» **TEKS SUMBER**
•••••

PEMERINTAH melalui Kementerian Pendidikan dan Kebudayaan merilis kebijakan humanis yang berlaku sepanjang masa pandemi covid-19. Kebijakan tersebut intinya adalah bahwa kesehatan dan keselamatan peserta didik, pendidik, tenaga kependidikan, keluarga dan masyarakat, merupakan prioritas utama dalam menetapkan kebijakan pembelajaran.  Kebijakan tersebut tentu saja sangat relevan sebagai bentuk sikap terbaik sehubungan kasus penyebaran covid-19 yang hingga kini masih meninggi.

Ada dua basis pembelajaran yang wajib dijadikan bingkai dan pondasi utama pembelajaran, yakni kesehatan dan keselamatan. Kesehatan dan keselamatan adalah nilai vital yang sulit ditawar dalam ranah pribadi maupun kolektif. Ancaman terhadap keduanya serta-merta akan merontokkan apa pun bentuk dan wujud indah yang diimpikan pada tujuan lain, tanpa terkecuali yang di lakukan di satuan pendidikan maupun di kampus-kampus, yang sedang bereuforia menata diri sebagai kampus merdeka.  Esensi dan ironi keselamatan  Secara esensial semua komponen bangsa, terutama para stakeholder pendidikan dan pembelajaran, telah memahami betul bahwa keselamatan sejak dulu adalah prioritas tertinggi.

•••••

» **CUPLIKAN DATA**
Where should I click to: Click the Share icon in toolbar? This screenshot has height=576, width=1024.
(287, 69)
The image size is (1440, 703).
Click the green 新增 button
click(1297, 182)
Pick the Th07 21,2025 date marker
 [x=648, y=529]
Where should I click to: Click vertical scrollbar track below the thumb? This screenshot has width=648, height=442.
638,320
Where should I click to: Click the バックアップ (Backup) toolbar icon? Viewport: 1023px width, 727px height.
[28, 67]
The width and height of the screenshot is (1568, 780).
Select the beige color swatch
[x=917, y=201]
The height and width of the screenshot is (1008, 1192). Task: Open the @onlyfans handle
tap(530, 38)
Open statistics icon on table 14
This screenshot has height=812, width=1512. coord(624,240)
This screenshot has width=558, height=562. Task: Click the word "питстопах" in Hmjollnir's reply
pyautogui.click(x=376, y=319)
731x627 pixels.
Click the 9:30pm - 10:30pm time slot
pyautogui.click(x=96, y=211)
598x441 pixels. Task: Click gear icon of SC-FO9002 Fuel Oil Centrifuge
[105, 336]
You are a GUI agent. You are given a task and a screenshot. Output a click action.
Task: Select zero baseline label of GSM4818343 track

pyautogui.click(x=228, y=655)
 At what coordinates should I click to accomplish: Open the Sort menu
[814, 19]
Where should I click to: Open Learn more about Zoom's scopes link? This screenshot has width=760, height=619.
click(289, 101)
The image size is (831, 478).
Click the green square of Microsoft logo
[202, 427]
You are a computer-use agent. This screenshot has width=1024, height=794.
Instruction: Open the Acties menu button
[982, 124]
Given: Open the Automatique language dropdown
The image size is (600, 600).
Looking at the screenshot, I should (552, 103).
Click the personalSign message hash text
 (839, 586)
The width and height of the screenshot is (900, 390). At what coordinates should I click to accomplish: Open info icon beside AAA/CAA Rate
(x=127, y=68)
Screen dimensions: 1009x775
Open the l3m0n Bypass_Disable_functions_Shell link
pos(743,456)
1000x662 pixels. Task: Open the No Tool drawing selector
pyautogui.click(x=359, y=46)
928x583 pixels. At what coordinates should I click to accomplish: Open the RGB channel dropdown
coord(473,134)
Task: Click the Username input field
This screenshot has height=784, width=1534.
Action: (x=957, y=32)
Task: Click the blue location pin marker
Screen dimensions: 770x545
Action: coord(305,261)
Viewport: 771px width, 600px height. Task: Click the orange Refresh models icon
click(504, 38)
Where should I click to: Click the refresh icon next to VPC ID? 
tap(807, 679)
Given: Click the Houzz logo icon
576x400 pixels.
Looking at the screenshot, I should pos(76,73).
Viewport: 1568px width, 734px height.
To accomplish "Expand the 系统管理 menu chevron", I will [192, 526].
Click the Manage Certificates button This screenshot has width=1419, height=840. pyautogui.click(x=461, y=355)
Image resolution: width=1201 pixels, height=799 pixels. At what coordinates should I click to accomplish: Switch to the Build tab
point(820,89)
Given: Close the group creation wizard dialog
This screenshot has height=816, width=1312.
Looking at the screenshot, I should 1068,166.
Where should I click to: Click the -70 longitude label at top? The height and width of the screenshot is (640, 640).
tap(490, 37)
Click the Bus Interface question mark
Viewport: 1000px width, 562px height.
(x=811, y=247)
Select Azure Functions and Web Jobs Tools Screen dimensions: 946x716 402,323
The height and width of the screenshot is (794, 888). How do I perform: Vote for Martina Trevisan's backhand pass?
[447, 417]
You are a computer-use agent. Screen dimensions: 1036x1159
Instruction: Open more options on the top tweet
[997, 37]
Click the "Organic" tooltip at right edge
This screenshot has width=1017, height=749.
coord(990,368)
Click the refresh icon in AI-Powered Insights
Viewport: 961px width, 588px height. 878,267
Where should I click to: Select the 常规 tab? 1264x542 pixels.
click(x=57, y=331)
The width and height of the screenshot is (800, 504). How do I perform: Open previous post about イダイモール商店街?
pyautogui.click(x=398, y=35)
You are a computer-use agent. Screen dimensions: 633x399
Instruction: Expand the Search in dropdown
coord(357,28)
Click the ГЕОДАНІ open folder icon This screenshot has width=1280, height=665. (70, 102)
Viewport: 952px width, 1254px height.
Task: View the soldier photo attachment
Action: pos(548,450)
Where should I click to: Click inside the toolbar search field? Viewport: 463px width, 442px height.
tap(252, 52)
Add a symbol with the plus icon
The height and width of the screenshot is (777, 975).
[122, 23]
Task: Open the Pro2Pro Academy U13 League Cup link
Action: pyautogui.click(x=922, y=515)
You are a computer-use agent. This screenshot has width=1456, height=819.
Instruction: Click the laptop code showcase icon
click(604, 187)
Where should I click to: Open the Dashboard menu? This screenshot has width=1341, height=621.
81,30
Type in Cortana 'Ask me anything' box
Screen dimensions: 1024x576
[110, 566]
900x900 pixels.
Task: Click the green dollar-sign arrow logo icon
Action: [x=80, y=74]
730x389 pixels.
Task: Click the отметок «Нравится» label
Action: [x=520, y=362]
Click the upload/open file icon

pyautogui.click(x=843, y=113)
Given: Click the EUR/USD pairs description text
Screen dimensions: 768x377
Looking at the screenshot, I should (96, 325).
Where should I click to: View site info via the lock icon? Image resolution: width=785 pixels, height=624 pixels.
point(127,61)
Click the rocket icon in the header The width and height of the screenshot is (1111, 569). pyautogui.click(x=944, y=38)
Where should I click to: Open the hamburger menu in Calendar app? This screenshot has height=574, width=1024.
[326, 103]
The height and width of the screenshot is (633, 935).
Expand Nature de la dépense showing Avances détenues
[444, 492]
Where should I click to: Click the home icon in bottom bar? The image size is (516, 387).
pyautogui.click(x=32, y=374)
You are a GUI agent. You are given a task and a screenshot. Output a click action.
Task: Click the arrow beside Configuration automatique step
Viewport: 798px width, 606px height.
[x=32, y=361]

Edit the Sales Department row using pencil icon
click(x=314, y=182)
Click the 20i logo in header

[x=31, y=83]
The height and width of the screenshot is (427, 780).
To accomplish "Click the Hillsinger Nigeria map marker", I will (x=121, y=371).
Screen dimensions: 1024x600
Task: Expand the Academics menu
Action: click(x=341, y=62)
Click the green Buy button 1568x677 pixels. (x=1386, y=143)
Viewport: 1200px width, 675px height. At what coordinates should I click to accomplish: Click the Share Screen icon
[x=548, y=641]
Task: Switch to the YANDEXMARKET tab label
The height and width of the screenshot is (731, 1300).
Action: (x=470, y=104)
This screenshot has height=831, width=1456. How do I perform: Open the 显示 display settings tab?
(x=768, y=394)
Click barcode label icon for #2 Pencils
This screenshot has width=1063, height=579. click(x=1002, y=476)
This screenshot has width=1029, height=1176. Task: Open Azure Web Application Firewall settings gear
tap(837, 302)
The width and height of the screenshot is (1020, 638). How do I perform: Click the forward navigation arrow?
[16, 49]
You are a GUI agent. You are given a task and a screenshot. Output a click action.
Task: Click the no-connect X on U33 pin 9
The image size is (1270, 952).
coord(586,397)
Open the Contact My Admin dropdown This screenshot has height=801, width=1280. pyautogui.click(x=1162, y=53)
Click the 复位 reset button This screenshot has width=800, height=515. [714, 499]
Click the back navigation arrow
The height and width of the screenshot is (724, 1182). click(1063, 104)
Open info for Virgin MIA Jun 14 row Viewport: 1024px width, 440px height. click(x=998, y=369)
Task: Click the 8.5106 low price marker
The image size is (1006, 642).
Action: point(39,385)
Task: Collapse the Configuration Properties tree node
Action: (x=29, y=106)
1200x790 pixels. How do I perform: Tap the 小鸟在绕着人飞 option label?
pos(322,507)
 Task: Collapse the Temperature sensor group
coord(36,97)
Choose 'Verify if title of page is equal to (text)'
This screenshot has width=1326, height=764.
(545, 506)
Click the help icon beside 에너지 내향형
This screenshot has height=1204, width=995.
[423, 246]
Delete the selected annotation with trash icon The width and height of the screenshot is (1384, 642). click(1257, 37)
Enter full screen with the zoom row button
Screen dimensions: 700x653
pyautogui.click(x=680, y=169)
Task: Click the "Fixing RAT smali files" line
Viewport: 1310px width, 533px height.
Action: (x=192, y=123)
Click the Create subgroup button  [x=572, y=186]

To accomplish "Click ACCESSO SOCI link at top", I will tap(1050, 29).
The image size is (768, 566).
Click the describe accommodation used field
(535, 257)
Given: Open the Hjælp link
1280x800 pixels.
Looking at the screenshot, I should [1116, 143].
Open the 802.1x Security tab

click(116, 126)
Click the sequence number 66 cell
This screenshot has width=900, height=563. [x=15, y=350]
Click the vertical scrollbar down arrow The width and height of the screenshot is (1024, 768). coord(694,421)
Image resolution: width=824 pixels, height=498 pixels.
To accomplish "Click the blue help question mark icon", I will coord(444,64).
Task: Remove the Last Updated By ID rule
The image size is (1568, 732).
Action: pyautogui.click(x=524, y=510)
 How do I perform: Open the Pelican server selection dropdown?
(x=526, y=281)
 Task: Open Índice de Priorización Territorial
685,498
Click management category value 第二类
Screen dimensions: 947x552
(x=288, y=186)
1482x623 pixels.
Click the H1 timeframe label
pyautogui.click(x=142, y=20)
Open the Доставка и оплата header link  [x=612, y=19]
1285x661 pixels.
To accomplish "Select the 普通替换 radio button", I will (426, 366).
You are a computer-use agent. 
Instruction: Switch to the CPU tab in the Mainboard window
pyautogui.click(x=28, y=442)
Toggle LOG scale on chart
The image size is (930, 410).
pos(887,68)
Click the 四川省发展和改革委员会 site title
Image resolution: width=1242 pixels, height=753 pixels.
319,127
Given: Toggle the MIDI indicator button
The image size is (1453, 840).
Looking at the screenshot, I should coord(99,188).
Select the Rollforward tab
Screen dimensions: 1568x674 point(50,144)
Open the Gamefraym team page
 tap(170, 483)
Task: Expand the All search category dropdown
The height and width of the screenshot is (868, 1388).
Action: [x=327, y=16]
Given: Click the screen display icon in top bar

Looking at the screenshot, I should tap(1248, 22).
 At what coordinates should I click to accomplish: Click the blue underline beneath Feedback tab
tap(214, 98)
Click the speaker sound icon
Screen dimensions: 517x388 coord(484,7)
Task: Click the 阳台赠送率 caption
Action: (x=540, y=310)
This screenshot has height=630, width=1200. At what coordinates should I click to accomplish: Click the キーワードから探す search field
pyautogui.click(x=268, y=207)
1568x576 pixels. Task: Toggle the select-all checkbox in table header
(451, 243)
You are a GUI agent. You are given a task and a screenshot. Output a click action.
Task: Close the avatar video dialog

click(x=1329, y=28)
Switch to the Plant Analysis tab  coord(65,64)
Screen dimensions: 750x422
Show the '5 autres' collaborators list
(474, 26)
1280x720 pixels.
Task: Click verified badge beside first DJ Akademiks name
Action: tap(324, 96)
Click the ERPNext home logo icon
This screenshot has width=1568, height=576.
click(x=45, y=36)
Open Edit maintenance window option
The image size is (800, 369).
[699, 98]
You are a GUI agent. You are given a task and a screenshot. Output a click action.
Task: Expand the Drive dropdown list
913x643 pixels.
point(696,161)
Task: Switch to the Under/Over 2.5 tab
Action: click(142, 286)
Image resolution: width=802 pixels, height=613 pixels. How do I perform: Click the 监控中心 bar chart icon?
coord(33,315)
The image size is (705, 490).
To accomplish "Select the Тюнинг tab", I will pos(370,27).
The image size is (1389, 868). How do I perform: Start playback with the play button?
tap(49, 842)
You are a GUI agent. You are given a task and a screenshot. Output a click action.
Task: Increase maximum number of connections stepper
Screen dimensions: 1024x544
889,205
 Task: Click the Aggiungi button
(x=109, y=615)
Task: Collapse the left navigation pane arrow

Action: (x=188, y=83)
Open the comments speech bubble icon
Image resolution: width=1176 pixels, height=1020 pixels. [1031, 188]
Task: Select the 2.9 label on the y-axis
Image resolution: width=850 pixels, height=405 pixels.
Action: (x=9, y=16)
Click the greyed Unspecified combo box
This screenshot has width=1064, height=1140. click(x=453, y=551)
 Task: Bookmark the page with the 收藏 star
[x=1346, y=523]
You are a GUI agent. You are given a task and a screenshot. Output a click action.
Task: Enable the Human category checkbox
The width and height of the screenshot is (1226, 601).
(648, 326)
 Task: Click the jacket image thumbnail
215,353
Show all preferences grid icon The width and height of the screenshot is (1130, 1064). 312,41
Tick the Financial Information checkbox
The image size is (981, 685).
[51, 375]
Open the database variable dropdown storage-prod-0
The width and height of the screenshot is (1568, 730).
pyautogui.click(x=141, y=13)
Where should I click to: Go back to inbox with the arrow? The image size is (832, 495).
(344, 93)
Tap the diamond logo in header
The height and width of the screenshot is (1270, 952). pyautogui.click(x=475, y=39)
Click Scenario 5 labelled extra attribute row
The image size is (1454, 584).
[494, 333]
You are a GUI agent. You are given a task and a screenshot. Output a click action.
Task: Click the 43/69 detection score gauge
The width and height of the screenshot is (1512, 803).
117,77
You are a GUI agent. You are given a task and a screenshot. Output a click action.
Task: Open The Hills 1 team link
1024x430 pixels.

•••••

» **TUGAS LATIHAN**
1/ Menurut teks tentang kebijakan pembelajaran pada masa pandemi covid-19, apa dua basis yang wajib dijadikan bingkai dan pondasi utama pembelajaran?
2/ Teruskan teks tentang kebijakan pembelajaran pada masa pandemi covid-19 dengan satu paragraf yang bersambung dari kalimat terakhirnya.
Baris-baris data di atas merupakan bahan yang terpisah dari teks sumber.

» **KUNCI JAWABAN**
1/ Kesehatan dan keselamatan.

2/
Di masyarakat pun sudah terbiasa dengan filosofi dasar; urip kuwi sing penting slamet. Namun, keselamatan itu sesuatu yang berhubungan dengan harga. Ada guyonan yang sangat populer yang diungkap oleh abang becak ketika penumpangnya rewel ketakutan, “Wanine mbayar murah kok njaluk slamet”.  Esensi keselamatan selalu bersanding dengan hal-hal lain yang bersifat ironi.  Dalam masa sebelum pandemi covid-19, perwujudan keselamatan tidak sepenuhnya dapat sesuai dengan yang semestinya. Keterbatasan-keterbatasan, serta mindset literasi peserta didik dan masyarakat yang masih memprihatinkan, acapkali menghasilkan ‘pemandangan umum’ yang biasa terlihat dalam kehidupan keseharian. Ironisnya, hal tersebut kemudian dianggap sesuatu yang normal. Padahal itu adalah ‘bom waktu’ yang setiap saat bisa meledak mengancam keselamatan dan meluluh-lantakkan peserta didik dan pendidik dalam segmen proses pembelajaran.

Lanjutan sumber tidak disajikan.